Watch Flagger logs with:
$ kubectl -n linkerd logs deployment/flagger -f | jq .msg
Starting canary analysis for podinfo.prod
Advance podinfo.test canary weight 5
Advance podinfo.test canary weight 10
Advance podinfo.test canary weight 15
Halt podinfo.test advancement success rate 69.17% < 99%
Halt podinfo.test advancement success rate 61.39% < 99%
Halt podinfo.test advancement success rate 55.06% < 99%
Halt podinfo.test advancement request duration 1.20s > 0.5s
Halt podinfo.test advancement request duration 1.45s > 0.5s
Rolling back podinfo.prod failed checks threshold reached 5
Canary failed! Scaling down podinfo.test
Monitoring with Linkerd
The Linkerd dashboard provides a high level view of what is happening with your services in real time. It can be used to visualize service dependencies, traffic splitting and understand the health of specific service routes.

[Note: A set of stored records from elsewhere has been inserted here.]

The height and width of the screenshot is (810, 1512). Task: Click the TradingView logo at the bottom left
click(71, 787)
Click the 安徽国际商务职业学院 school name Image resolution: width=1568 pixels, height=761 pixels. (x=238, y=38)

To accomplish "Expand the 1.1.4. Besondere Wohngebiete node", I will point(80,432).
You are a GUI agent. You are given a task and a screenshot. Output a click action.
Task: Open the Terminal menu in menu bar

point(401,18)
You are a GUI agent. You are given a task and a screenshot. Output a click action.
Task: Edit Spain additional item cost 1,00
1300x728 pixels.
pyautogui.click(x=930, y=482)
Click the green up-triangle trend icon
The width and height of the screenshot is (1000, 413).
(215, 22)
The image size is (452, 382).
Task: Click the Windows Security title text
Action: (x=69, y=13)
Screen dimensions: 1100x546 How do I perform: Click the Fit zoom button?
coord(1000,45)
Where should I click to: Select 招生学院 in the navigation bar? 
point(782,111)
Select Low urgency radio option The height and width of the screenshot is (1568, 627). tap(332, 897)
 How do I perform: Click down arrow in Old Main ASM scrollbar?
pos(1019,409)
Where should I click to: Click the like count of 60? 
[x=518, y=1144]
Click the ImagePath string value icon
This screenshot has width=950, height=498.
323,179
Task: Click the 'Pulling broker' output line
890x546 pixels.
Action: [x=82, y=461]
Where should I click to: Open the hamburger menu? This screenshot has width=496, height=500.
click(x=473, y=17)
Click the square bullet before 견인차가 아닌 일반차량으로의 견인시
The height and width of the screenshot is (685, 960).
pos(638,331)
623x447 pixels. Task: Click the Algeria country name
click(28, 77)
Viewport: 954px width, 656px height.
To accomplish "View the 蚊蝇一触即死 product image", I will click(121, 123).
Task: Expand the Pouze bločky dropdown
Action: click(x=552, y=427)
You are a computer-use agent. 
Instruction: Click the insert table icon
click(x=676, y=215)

Open the dashboard by running:
linkerd dashboard --port=50750
During the canary analysis, navigate to:
http://127.0.0.1:50750/namespaces/ingress-nginx/deployments/nginx-ingress-controller
You can monitor the live traffic for the production namespace from the command line with:
linkerd -n prod top deploy
And you can view all the routes exposed by podinfo with:
linkerd -n prod routes service/podinfo
The above routes have been generated from the podinfo swagger spec and exported as Linkerd service profile.